7. Além disso, existe um sistema de valorização do bom aluno, que ostenta símbolos em seus uniformes que o destacam, servindo de exemplo para os demais e quebrando aquela cultura nefasta de se exaltar o mal aluno. Ou seja, procura-se mostrar que o esforço gera resultados e que o mérito é algo positivo. Há uma seção de orientação educacional que procura auxiliar o aluno com dificuldades. Não é perfeito, pois muitos destes colégios estão no limite de suas capacidades, mas existe uma direção geral correta.
8. Se o pessoal acha que aluno de CM é cordeirinho, que fica comportado em sala e não tem iniciativa, estão muito enganados.
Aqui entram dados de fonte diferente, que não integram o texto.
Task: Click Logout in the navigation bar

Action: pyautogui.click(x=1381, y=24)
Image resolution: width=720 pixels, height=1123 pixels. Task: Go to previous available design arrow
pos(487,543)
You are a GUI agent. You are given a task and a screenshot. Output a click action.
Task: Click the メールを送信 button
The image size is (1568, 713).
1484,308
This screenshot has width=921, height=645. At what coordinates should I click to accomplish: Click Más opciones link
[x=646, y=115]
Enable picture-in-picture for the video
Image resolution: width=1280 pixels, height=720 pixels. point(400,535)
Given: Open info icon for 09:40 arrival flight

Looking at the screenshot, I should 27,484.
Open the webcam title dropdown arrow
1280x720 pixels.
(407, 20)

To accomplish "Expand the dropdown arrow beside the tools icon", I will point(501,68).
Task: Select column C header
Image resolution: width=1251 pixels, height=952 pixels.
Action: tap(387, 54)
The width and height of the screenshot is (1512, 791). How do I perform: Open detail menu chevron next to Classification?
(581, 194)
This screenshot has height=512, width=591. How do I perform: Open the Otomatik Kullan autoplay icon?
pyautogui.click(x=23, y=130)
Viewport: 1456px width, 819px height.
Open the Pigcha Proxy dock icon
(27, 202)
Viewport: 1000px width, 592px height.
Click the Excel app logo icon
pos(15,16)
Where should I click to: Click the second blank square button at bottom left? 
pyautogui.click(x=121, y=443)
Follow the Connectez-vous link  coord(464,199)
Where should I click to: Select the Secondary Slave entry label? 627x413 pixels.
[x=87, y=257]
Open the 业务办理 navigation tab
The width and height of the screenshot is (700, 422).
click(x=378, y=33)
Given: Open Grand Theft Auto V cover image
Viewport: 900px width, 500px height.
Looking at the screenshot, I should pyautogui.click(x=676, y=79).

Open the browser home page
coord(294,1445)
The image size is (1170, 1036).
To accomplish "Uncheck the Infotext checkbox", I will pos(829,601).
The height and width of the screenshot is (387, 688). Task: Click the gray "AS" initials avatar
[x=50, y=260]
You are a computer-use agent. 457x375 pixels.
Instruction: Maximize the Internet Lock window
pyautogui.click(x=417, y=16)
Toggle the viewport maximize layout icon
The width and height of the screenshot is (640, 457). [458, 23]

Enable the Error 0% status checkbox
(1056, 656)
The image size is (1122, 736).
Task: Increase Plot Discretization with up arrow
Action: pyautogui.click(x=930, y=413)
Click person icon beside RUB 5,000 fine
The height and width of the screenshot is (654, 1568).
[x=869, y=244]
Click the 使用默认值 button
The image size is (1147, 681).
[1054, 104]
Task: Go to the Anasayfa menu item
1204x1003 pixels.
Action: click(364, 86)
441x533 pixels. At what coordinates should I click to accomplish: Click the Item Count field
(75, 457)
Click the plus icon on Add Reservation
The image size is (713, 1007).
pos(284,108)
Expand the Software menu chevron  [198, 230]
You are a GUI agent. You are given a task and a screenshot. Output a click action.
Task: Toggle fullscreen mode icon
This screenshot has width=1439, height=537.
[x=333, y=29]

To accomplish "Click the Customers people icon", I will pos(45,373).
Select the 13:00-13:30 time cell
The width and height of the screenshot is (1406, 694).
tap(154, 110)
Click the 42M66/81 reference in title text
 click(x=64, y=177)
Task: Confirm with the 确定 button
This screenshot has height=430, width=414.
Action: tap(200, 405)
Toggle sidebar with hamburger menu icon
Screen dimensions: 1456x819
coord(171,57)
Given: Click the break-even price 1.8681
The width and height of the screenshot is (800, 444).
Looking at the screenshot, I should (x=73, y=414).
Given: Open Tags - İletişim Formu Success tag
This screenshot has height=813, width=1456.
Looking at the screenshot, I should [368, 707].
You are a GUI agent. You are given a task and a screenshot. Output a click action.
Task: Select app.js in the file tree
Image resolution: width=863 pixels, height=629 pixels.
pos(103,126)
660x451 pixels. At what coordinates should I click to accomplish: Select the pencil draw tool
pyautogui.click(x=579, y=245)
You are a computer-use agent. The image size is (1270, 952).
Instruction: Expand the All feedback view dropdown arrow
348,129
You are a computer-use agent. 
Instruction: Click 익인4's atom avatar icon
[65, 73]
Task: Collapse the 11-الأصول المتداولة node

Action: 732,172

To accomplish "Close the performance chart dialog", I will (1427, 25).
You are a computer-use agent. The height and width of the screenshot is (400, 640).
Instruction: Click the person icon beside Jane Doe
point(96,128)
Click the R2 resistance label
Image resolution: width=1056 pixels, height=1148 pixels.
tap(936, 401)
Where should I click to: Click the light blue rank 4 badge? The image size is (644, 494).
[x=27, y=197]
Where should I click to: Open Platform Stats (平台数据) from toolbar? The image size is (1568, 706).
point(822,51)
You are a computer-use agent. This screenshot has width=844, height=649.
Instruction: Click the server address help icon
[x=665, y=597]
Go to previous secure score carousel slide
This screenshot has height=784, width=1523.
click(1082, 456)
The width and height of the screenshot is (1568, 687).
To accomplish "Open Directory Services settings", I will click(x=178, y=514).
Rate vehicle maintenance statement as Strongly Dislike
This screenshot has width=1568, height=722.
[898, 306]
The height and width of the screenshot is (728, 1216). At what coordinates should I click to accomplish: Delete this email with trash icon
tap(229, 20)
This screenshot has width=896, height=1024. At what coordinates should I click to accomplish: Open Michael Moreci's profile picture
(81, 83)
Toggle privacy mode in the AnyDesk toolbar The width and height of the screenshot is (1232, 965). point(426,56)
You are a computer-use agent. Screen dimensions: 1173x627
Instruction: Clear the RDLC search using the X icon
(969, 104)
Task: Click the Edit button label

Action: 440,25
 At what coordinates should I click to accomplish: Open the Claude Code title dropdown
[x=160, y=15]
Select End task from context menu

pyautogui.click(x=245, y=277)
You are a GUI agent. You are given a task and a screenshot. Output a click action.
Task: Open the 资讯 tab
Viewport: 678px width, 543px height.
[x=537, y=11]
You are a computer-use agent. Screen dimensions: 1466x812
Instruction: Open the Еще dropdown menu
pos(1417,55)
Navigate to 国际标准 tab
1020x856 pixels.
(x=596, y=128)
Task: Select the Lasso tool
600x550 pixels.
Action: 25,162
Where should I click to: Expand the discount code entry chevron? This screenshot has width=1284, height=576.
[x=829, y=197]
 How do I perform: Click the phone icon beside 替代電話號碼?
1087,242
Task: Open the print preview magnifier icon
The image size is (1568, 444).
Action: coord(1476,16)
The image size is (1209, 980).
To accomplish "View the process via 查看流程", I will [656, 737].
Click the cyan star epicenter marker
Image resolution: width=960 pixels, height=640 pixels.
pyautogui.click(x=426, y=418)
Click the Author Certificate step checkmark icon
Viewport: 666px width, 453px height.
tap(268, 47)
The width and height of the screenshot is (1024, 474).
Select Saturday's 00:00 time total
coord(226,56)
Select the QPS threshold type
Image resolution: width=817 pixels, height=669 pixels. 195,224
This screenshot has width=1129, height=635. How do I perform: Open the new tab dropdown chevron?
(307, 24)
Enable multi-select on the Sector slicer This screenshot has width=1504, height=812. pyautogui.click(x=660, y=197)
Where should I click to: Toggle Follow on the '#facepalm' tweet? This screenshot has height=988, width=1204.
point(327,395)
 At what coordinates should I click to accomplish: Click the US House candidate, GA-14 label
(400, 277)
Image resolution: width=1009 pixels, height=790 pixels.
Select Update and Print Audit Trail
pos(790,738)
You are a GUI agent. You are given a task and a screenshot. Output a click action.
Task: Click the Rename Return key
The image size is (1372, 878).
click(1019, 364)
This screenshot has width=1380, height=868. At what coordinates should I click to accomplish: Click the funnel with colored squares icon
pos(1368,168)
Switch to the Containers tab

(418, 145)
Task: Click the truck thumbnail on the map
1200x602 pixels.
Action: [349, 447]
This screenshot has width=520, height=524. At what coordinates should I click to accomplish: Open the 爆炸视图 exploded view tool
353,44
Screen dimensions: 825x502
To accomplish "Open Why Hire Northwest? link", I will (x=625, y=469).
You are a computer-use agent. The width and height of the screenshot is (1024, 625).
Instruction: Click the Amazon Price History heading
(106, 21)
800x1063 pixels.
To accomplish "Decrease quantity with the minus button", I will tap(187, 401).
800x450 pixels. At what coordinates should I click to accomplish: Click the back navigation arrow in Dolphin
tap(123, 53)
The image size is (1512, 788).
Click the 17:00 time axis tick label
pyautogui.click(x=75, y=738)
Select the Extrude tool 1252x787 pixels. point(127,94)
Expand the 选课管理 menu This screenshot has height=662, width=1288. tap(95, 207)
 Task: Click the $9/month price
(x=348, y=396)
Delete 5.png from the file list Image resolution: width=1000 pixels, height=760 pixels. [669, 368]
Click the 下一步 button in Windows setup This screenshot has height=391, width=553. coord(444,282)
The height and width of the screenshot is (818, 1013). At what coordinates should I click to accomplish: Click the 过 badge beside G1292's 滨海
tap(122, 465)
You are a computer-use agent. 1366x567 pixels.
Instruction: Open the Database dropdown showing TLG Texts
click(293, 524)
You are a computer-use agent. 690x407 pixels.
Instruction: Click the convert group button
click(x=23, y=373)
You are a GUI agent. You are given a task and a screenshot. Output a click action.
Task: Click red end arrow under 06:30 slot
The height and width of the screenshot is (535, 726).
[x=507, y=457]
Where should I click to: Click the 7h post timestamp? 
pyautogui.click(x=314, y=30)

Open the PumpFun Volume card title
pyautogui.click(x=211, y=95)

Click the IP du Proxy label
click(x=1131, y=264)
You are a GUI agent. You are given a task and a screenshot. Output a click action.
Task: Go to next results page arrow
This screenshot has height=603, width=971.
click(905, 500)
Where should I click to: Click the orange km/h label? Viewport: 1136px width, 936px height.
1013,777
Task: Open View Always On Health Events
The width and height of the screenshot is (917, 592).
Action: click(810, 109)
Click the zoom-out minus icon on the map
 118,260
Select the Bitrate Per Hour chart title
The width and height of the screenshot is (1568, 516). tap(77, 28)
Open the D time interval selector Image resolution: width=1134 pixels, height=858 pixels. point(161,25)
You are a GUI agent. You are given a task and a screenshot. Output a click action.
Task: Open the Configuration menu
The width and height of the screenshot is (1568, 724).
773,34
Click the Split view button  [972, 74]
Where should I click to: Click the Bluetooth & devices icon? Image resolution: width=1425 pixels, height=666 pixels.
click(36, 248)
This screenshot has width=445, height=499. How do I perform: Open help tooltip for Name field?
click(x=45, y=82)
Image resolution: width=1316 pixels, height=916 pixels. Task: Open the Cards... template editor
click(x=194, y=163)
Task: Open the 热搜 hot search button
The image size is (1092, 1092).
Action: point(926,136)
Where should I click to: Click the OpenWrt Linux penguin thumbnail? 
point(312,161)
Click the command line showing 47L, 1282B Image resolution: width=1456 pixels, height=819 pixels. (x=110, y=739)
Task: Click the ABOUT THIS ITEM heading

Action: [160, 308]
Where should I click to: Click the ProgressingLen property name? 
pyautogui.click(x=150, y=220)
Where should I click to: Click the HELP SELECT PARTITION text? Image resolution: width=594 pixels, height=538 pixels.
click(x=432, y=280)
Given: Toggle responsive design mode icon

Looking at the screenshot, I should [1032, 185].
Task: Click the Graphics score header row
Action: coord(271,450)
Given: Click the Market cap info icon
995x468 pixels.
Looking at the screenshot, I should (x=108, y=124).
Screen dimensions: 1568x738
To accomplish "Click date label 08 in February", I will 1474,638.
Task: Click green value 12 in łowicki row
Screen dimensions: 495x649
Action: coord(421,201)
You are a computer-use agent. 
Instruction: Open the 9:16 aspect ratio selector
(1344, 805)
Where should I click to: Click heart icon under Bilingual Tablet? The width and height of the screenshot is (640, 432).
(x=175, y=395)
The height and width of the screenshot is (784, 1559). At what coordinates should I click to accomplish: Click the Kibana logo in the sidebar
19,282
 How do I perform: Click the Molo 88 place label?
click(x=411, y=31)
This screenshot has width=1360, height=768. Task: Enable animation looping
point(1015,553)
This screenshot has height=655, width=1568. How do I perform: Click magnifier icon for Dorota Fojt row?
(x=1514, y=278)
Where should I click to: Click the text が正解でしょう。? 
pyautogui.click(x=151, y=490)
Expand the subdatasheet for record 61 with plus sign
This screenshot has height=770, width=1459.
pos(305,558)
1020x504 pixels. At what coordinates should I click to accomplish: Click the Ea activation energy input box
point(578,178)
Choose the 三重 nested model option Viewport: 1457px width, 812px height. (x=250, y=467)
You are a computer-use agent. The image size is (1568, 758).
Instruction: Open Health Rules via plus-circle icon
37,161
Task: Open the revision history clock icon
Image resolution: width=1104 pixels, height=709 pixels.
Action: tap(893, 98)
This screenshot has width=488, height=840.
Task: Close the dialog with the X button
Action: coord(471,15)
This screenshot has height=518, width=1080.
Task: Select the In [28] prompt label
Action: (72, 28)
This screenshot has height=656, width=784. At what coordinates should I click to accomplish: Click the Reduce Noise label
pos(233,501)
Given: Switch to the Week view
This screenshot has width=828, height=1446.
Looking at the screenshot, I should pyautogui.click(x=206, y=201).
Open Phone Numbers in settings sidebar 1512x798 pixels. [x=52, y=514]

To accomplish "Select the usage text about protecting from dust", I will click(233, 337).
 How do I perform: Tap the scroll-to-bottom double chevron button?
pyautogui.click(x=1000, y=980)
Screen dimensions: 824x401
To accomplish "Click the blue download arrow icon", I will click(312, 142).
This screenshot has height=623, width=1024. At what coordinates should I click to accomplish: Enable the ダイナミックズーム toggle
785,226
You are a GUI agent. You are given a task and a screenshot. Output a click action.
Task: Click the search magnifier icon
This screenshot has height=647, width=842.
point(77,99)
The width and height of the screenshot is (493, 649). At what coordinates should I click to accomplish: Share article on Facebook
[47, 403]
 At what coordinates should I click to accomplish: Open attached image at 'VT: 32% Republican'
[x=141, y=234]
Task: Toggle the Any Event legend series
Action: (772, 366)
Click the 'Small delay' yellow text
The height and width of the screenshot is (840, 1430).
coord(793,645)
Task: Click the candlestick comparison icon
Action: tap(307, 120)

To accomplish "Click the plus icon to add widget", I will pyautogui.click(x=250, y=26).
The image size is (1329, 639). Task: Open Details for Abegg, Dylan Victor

São crianças como qualquer outra. Fazem bagunça, tentam ser rebeldes, exageram muitas vezes, mas são repreendidos quando se comportam mal, são ensinados a respeitar os professores, inclusive no tratamento pessoal. São questionadores também. Eles não são militares, apenas estudam em um colégio militar. Estão muito mais próximos do modelo ginasial das escolas brasileiras dos anos 60, com inspetor de turma, de corredor, culto ao símbolos nacionais, do que com um quartel. A ordem no colégio se manifesta principalmente pelo cumprimento do horário, presença em sala, coibição de cola, do que pela imagem que se faz de um monte de criança robotizada imóvel em forma. Isso não existe. Aluno do CM entra em forma, mas se mexe o tempo todo (e ainda bem!). Quem quiser ser militar vai ter bastante tempo para ficar imóvel durante a vida.
9. Independente do comportamento, é interessante que praticamente todo aluno tem um orgulho enorme de pertencer ao Colégio. O aluno pode ser um bagunceiro, reclamar de tudo, mas tente falar mal do Colégio para ele. Vai defendê-lo com unhas e dentes. Para isso creio que contribui muito o ambiente limpo, bem cuidado, sem pichações e a arquitetura em geral tradicional, com formas esteticamente bonitas. Visitem os Colégios Militares mais antigos e terão uma boa surpresa.
10. Enfim, não pensem que um colégio militar é um ambiente repressivo ao aluno, que existe castigo físico e etc. Não tem nada disso. Só que tem organização, disciplina, ordem, planejamento e bom disposição de realmente funcionar como escola e não como laboratório de experiências esdrúxulas e fábrica de formação de idiotas úteis.